La regione Lazio ha il potere di ricondurre il futuro delle città nel rispetto della coerenza. E’ in gioco una vicenda di enorme rilevanza istituzionale, e cioè l’universalità delle regole che i comuni devono osservare nel governo del territorio. Non esiste infatti solo Roma: se non verrà cancellato l’istituto della compensazione e se non verrà stroncata la logica della contrattazione economica che di volta in volta decide i destini delle città, tutti gli altri comuni del Lazio pretenderanno di utilizzare gli stessi metodi e gli stessi strumenti ammessi per Roma. Sarebbe la fine del governo pubblico del territorio e spero che ciò venga evitato.

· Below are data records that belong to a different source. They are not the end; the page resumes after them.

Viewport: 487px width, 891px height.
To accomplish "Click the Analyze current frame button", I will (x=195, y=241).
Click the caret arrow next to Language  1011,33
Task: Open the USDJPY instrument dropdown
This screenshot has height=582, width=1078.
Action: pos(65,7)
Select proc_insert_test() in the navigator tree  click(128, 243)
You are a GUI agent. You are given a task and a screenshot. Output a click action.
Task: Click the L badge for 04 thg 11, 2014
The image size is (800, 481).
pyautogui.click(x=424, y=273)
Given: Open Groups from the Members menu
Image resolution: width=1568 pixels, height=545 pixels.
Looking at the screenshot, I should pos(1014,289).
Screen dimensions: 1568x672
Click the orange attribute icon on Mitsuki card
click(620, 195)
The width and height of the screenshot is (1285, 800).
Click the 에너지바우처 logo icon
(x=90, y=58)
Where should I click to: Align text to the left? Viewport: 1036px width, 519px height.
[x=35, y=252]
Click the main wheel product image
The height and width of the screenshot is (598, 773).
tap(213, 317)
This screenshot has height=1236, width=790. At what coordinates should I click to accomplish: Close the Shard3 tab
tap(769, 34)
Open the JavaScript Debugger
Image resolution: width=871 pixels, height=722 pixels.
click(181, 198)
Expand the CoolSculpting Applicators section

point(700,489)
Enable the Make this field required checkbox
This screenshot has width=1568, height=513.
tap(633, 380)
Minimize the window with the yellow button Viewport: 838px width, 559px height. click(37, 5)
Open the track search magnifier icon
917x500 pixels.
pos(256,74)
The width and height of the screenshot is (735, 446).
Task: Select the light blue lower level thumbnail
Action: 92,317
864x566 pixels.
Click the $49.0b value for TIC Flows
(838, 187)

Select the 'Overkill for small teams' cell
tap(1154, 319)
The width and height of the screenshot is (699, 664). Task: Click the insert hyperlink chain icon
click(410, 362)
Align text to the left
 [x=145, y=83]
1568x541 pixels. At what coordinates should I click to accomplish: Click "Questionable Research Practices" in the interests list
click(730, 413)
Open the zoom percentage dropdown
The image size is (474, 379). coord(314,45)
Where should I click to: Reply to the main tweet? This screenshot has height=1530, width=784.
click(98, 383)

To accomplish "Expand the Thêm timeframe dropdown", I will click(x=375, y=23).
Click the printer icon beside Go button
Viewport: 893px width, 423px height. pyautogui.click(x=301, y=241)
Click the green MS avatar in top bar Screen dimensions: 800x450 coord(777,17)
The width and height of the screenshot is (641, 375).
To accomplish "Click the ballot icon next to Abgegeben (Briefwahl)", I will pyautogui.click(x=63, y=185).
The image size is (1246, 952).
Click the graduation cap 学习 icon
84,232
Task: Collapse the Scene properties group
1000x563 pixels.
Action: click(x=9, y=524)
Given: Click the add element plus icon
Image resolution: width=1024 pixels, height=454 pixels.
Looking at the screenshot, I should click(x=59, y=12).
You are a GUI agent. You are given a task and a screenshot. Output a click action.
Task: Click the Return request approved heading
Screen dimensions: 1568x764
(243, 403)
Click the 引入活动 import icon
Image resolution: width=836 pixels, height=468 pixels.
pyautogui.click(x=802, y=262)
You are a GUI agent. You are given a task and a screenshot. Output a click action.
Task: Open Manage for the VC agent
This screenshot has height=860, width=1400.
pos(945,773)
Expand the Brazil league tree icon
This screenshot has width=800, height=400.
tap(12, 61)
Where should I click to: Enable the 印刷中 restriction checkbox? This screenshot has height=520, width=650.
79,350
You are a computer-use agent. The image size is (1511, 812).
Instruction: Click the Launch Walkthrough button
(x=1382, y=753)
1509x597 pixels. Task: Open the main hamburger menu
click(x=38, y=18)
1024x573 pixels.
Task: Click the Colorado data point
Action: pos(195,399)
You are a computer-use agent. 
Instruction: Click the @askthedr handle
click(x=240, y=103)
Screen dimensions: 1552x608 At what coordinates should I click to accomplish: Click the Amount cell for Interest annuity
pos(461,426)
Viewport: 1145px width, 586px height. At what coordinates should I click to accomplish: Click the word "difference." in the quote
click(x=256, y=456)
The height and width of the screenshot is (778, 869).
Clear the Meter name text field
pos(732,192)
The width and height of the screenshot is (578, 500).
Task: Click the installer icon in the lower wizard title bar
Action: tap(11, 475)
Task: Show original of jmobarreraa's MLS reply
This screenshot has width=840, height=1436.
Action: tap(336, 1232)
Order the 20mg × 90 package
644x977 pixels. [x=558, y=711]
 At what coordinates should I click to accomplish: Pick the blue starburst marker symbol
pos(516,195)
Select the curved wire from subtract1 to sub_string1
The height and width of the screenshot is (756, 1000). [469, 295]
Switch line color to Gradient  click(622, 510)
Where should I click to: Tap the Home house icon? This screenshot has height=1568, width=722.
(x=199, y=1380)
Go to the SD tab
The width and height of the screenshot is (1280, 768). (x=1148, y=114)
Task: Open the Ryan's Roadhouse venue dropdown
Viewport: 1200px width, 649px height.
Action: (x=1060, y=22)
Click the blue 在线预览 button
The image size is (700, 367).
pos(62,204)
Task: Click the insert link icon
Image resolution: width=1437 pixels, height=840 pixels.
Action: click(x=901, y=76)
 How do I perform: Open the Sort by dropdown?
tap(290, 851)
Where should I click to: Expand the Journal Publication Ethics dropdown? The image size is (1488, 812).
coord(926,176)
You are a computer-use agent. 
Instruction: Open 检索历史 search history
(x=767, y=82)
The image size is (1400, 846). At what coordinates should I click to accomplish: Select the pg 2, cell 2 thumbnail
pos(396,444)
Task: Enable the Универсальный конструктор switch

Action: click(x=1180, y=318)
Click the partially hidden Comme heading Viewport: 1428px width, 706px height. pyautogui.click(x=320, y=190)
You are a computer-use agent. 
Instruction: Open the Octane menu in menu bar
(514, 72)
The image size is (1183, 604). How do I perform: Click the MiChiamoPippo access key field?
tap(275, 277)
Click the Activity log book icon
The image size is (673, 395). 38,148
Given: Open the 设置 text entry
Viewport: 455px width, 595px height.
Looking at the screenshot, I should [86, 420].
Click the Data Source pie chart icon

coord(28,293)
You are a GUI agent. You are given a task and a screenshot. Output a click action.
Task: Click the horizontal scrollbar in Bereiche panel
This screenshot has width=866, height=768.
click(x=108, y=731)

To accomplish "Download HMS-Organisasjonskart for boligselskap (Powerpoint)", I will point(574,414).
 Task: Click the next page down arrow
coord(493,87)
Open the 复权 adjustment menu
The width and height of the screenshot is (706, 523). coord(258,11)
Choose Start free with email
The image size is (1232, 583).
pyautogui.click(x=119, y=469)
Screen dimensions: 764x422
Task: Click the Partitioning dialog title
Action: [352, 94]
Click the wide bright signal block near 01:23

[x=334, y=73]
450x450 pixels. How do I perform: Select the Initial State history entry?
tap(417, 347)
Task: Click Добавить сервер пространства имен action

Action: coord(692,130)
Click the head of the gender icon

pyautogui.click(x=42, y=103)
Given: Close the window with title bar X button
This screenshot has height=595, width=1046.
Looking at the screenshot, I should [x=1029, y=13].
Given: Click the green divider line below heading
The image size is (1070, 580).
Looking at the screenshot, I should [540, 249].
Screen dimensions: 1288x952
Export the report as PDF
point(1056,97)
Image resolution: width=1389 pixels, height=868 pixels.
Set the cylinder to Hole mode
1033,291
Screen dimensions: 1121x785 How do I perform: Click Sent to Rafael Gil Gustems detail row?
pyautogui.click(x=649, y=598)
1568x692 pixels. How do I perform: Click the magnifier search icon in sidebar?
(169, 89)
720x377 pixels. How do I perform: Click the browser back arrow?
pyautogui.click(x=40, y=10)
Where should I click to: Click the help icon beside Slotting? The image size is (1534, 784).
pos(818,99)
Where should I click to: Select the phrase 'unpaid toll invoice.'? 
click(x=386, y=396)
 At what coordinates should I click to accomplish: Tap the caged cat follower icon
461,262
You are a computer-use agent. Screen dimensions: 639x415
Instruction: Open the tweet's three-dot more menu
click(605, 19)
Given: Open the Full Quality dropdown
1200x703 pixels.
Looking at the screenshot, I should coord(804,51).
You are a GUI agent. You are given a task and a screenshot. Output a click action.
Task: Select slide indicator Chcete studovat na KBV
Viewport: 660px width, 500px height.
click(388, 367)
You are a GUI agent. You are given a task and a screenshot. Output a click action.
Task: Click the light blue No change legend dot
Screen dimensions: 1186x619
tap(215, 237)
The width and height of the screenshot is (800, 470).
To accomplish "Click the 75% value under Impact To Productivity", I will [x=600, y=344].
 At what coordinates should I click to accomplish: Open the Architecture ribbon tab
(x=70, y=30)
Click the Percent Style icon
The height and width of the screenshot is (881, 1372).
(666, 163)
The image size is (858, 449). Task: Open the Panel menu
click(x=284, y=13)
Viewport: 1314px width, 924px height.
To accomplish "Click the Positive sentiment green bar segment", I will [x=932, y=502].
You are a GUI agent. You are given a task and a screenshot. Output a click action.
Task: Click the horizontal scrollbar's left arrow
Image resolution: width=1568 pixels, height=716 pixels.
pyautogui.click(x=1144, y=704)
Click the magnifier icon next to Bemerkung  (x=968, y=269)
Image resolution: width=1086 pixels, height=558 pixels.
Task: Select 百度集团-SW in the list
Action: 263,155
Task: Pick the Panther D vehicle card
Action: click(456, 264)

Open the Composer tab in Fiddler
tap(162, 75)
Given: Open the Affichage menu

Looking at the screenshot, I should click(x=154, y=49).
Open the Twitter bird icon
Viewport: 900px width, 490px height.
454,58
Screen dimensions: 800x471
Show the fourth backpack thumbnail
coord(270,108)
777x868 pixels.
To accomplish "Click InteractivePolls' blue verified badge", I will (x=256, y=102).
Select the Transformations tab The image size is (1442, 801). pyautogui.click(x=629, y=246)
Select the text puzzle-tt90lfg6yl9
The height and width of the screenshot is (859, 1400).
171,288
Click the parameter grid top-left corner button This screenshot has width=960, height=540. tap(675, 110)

Anche se, per concludere, una preoccupazione non può essere taciuta. Poche settimane fa la Regione ha infatti approvato molti emendamenti al piano paesistico regionale per tener conto delle scelte effettuate dal comune di Roma in sede di stesura del nuovo piano regolatore. Nonostante l’esistenza di vincoli ambientali, sono infatti state previste edificazioni. Accettando di cambiare il proprio piano paesistico, la regione Lazio ha commesso un gravissimo errore: per la prima volta in Italia si è capovolta la prassi legislativa fondata sulla supremazia della salvaguardia ambientale sulle scelte di sviluppo del territorio. Speriamo che oggi trovi la forza per recuperare all’errore e per riportare il piano regolatore di Roma nel rigoroso rispetto delle regole.